WORK TO COMPLETE.
In the records below, find the line that contains "The image size" and the line that contains "Collapse the Afdeling", then retype exactly those two lines and every line between them.

DATA TO USE.
Content starts

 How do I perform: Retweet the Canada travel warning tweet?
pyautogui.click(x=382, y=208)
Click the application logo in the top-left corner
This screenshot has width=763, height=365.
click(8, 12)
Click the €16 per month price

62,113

Content ends
Content starts

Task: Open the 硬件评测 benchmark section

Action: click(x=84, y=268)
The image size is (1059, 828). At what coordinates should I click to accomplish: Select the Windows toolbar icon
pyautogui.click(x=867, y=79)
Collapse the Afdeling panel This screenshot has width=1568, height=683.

Content ends
Content starts

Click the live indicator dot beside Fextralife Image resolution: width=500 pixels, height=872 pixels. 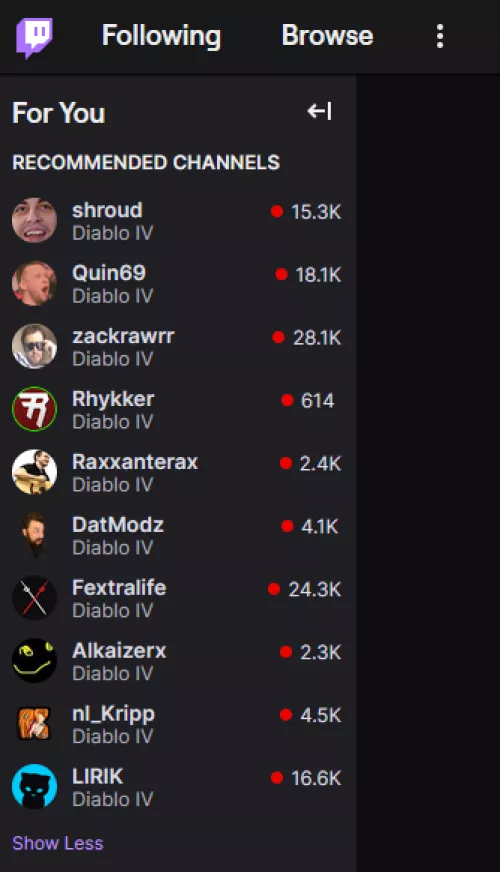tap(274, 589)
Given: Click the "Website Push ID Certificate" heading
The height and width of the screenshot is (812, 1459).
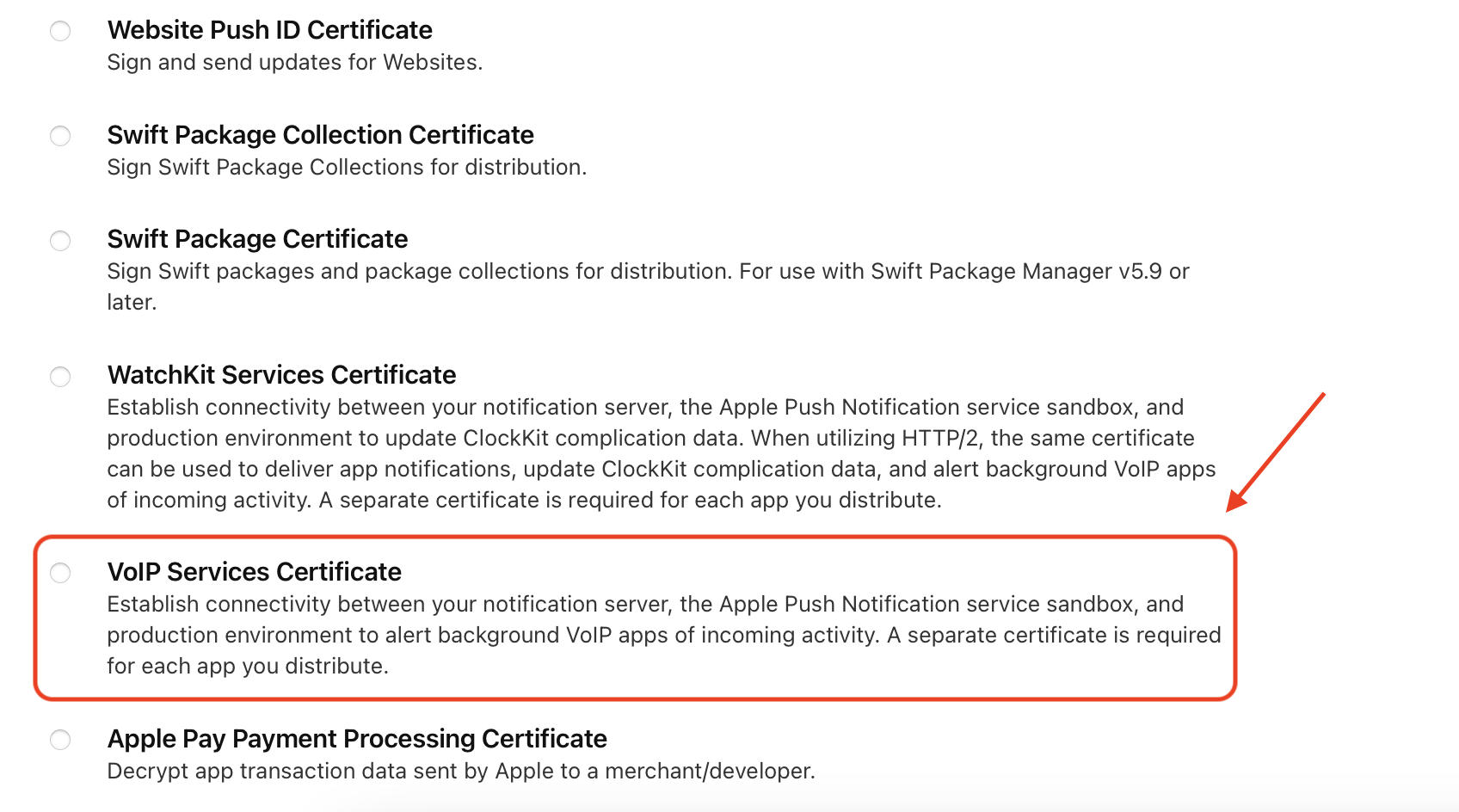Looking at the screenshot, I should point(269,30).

Content ends

SOLUTION TO THE EXERCISE.
The image size is (1059, 828). At what coordinates should I click to accomplish: Select the Windows toolbar icon
pyautogui.click(x=867, y=79)
Collapse the Afdeling panel This screenshot has width=1568, height=683.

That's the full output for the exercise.